Le nombre de chaises à la table du conseil municipal restera le même à Ottawa.

Ford ne compte pas réduire la taille du conseil municipal à Ottawa

Le premier ministre de l’Ontario n’a pas l’intention de réduire le nombre d’élus autour de la table du conseil municipal à Ottawa, comme il l’a fait à Toronto il y a quelques semaines.

« On me demande à l’occasion si j’ai un plan similaire pour Ottawa et dans le reste de la province. Je veux dire que les enjeux de Toronto sont spécifiques à Toronto. Non, nous n’avons pas de plan similaire dans un futur rapproché », a affirmé Doug Ford lors de son discours devant les membres de l’Association des municipalités de l’Ontario (AMO) qui tient son congrès annuel à Ottawa.

Rappelons que le gouvernement progressiste-conservateur a adopté un projet de loi pour réduire de 47 à 25 le nombre de conseillers municipaux à Toronto.

M. Ford affirme que cette reconfiguration permettra d’épargner de l’argent aux électeurs. « Les contribuables sauveront 25 millions $ et on va améliorer la prise de décision dans la ville. La réaction que je reçois sur ce changement est positive », assure M. Ford.

De son côté, le maire d’Ottawa critique la décision de M. Ford. Le premier ministre ne devrait pas s’ingérer dans les affaires municipales, selon lui. « Pour moi, c’est important que la province respecte l’indépendance de la municipalité. Malheureusement, les changements à Toronto, je pense que ce n’est pas juste pour les candidats dans cette ville », confie Jim Watson.

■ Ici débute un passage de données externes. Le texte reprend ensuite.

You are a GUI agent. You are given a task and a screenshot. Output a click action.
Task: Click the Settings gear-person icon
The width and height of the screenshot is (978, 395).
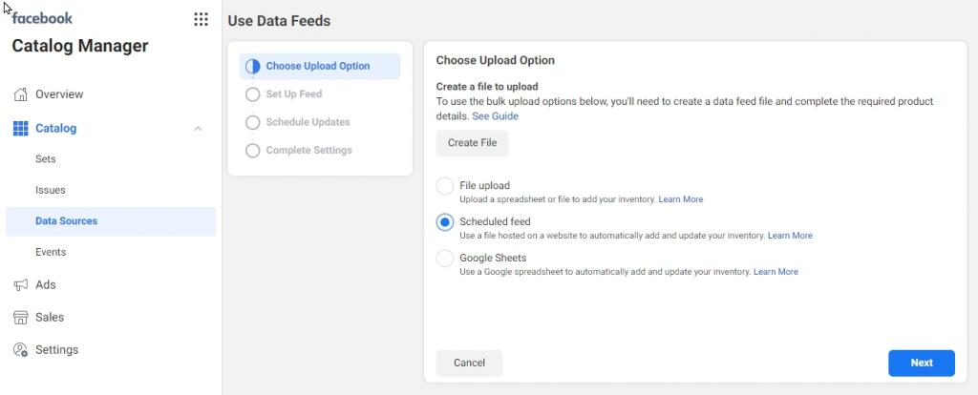coord(21,349)
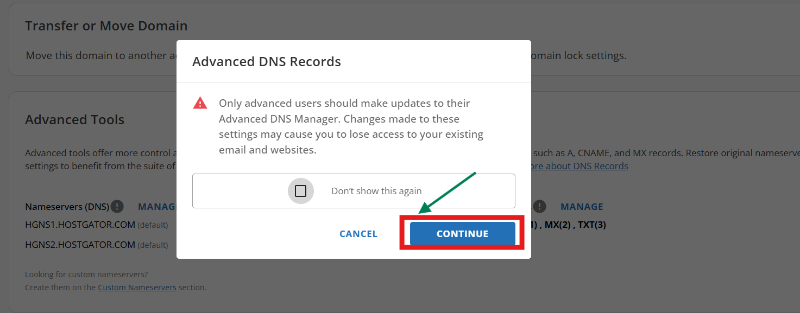Follow the Custom Nameservers link
This screenshot has height=313, width=800.
tap(137, 288)
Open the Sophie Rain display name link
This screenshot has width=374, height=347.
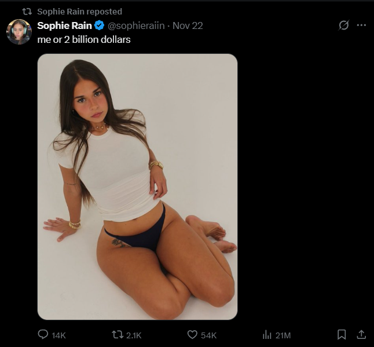[64, 25]
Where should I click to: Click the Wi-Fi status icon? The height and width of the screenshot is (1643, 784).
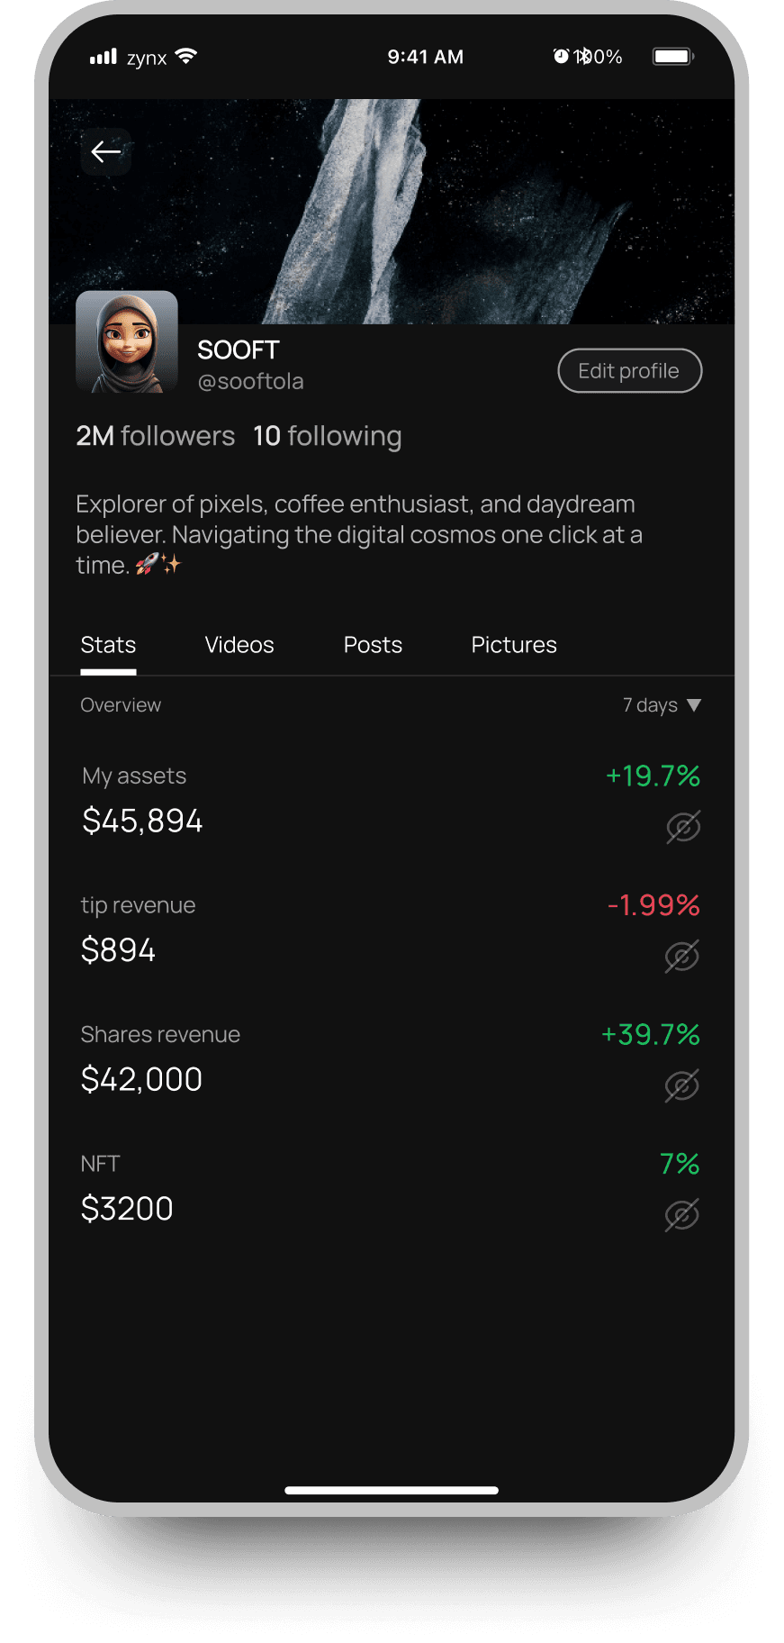(186, 57)
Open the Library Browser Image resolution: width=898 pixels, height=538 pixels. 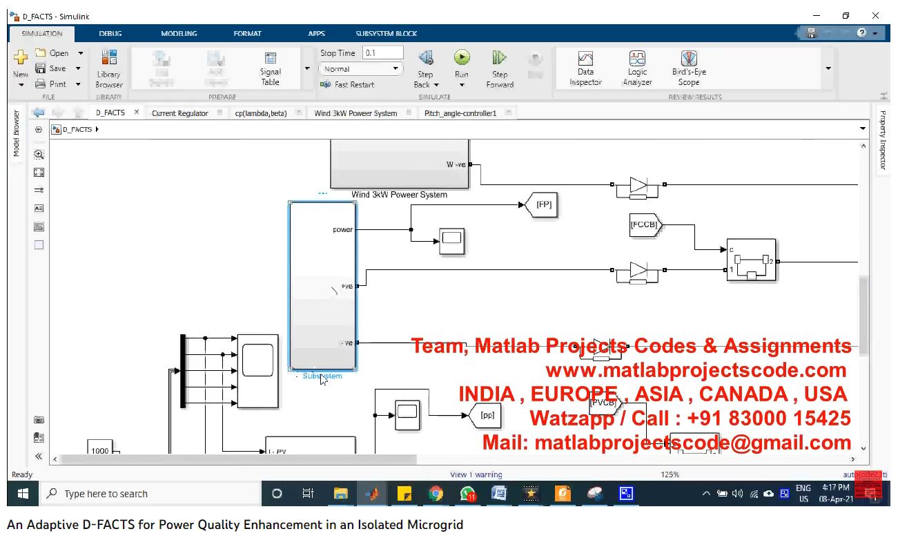click(x=109, y=68)
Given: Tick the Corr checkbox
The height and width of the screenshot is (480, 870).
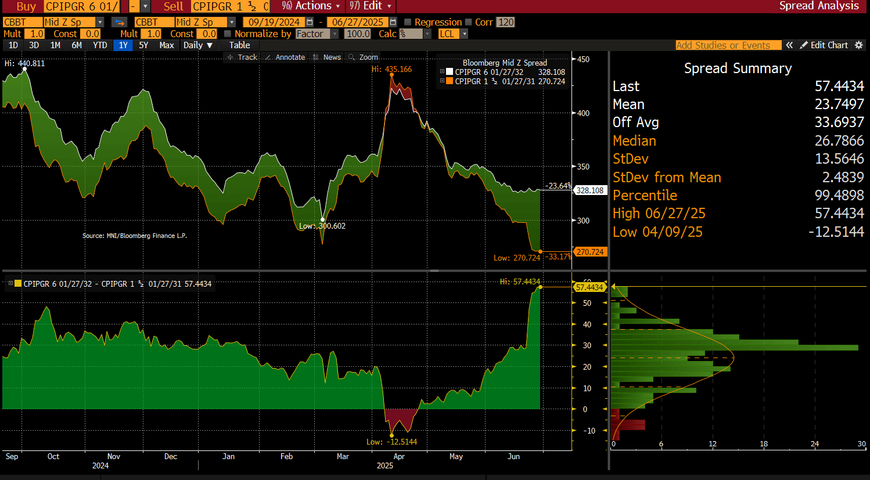Looking at the screenshot, I should tap(468, 22).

La Ville d’Ottawa doit suivre un processus en 2019 afin de se pencher sur les quartiers municipaux, a souligné M. Watson ajoutant que la décision de reconfigurer les quartiers ou de revoir la taille du conseil reviendra au prochain conseil.

Vente du cannabis

Concernant le modèle de vente du cannabis du gouvernement Ford, M. Watson ne cache pas sa réticence. Les entreprises privées pourront vendre de la marijuana récréative. Ce modèle s’ajoutera aux ventes en ligne qui seront gérées par une agence gouvernementale. 

« Les magasins vont ouvrir en avril, on a encore quelques mois devant nous, mais c’est important de continuer le dialogue. Je n’appuie pas l’ouverture d’un magasin à côté d’une école par exemple. Il manque encore des clarifications sur plusieurs points », soutient le maire Watson.

Doug Ford a assuré qu’il va écouter les villes dans ce processus. Il a annoncé, lundi, que son gouvernement investira 40 millions $ sur deux ans pour aider les municipalités de l’Ontario à se préparer à la légalisation du cannabis et à la vente sur leur territoire.

+

Le premier ministre de l’Ontario, Doug Ford, était de passage à Ottawa pour s’adresser à l’Association des municipalités de l’Ontario.

LE CONSEIL DE TORONTO CONTESTERA EN COUR LE RÉGIME MINCEUR

TORONTO — Le conseil municipal de Toronto a voté lundi pour lancer une contestation judiciaire de la décision du gouvernement provincial de réduire le nombre de conseillers. La loi – connue sous le nom de projet de loi 5 – a été adoptée la semaine dernière et harmonise la carte des quartiers de Toronto avec les circonscriptions fédérales, réduisant le nombre de conseillers municipaux de 47 à 25 avant les élections municipales de l’automne. 

Le conseil de Toronto a voté à 27 contre 15 pour contester la législation du gouvernement progressiste-conservateur de Doug Ford, qui annule également les élections prévues pour le poste de chef de conseil dans les municipalités régionales de Muskoka, Peel, York et Niagara. Le chef de conseil de chaque région sera plutôt désigné.

Le maire de Toronto, John Tory (photo), a affirmé que le calendrier de la législation provinciale - à venir avant les élections municipales du 22 octobre – mettait la ville dans une situation sans précédent. « Le processus par lequel ce changement monumental a été effectué est erroné et inacceptable », a-t-il déclaré. « Il est de notre devoir de représenter la population de Toronto et les intérêts supérieurs de cette ville en tout temps – et de clarifier notre position lorsque nous ne croyons pas que les actions des autres ordres de gouvernement sont dans le meilleur intérêt de notre ville. »

Il a laissé entendre lors de la réunion qu’une contestation judiciaire, peu importe le résultat, pourrait aider à définir les limites de la capacité de la province à légiférer sur des questions touchant Toronto et les « principes démocratiques constitutionnels ».

Le conseiller Joe Cressy a soutenu que permettre à la décision provinciale de ne pas être contestée créerait un dangereux précédent et a suggéré que les motivations de Doug Ford étaient plus personnelles que politiques. « C’est parce qu’il n’est rien de plus qu’un mauvais perdant », a soutenu le conseiller.